Fortnite and Dota 2 are both two major esports titles that have huge prize pools. In TEO‘s’ TOP 10 Esports Games by Total Prize Pool of 2019, Fornite took the first place with $64.4M, while Dota 2 took the second place with $46.7M. Riot Games’ League of Legends had $9M in total prize money.
However, neither Fortnite or Dota 2 are comparably sustainable to League of Legends. For example, during the COVID-19 pandemic, League of Legends regional tournaments ( LEC, LPL, LCS, LCK etc), and League of Legends World Championship have kept operating, while Dota 2 and Fortnite both canceled their annual events (Fortnite World Cup, and The International) this year, with only a few unofficial events, which are not sanctioned by Valve or Epic Games.
In addition, Newbee also faced multiple match-fixing accusations from the Chinese Dota 2 community since May, which Valve has not responded to at the time of writing. Newbee was at one time one of the best performing Dota 2 teams in the world.

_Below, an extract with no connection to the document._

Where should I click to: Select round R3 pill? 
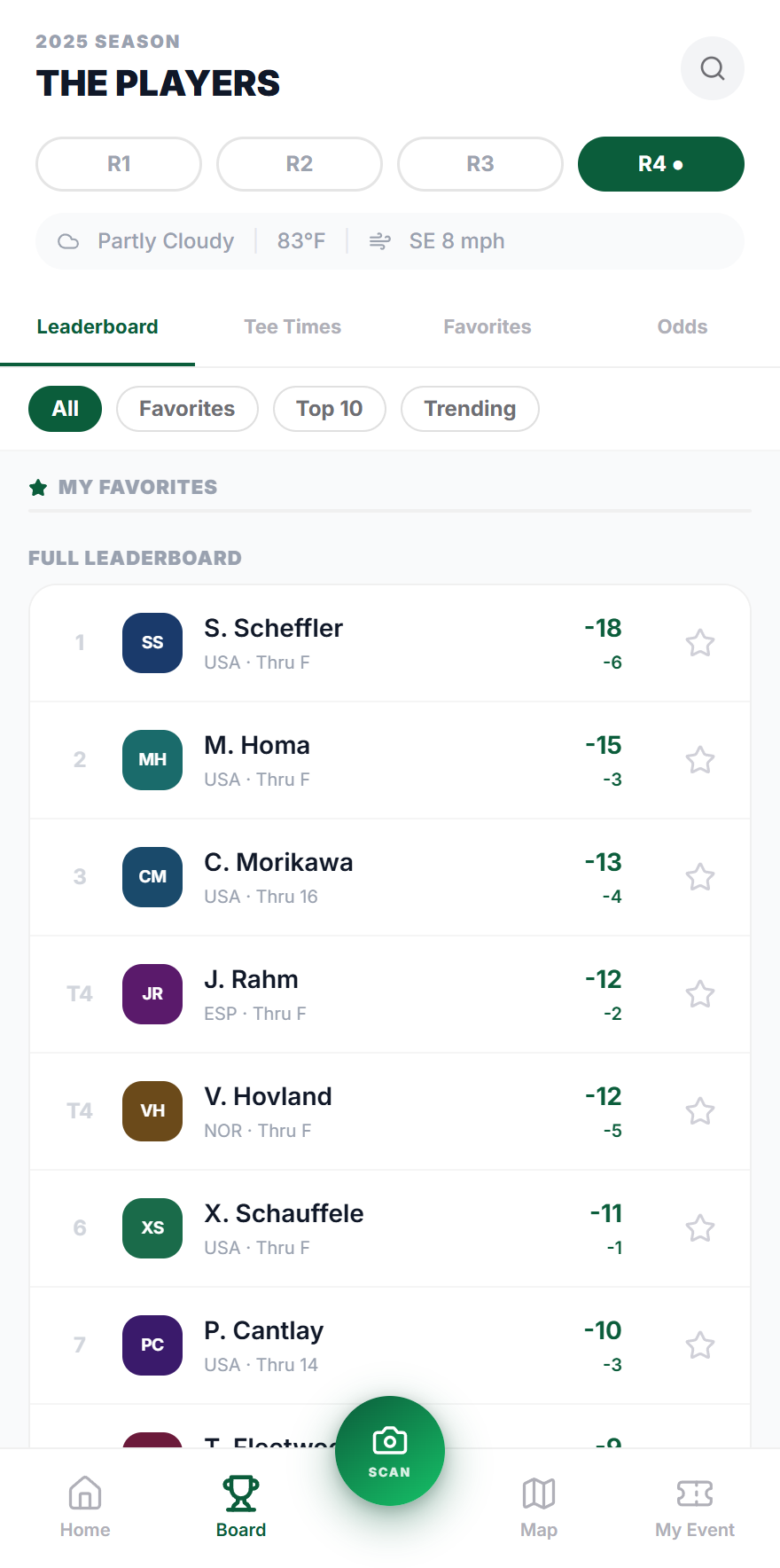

The organization won the 2014 edition of TI, and placed second in 2017.
“Newbee has disappeared, and no team in China is operating the Fornite professional scene,” Ming explained to TEO on why he believes its esports is dead in China. “Otherwise I will keep my career in China’s Fortnite esports as a professional player.”
Speaking about the next phase of his life, Ming said he is not going back to school or college.
“I’m now trying to become a professional player of Riot Games’ VALORANT,” Ming said. “I like playing shooting games, and they [Riot Games] did well in [the] League of Legends esports ecosystem.”
For esports players, a sustainable ecosystem should be more important than the prize money. If teams can not receive enough sponsorship and commercial value from the ecosystem, prize money will become the major but uncertain income. However, even the best esports team is not guaranteed to win all the time. It will lead the team to cut a large share of players’ prize money. Eventually, It will hurt players and the community.
In July 2019, Leaders hosted an esports forum in Shanghai, discussing esports ecosystem sustainability with former Head of Riot Games China Johnson Yeh and Eric Wei, marketing vice president of Nike China.
Johnson explained why Riot Games and League of Legends Pro League (LPL) did not apply a crowdfunding strategy to increase prize pool money like TI.
“We’ve considered a lot in LPL, and we decided not to do that,” Johnson said, the LPL teams could receive more value from sponsors and other approaches. Simply increasing the size of prize pool money would create economic bubbles in the market.”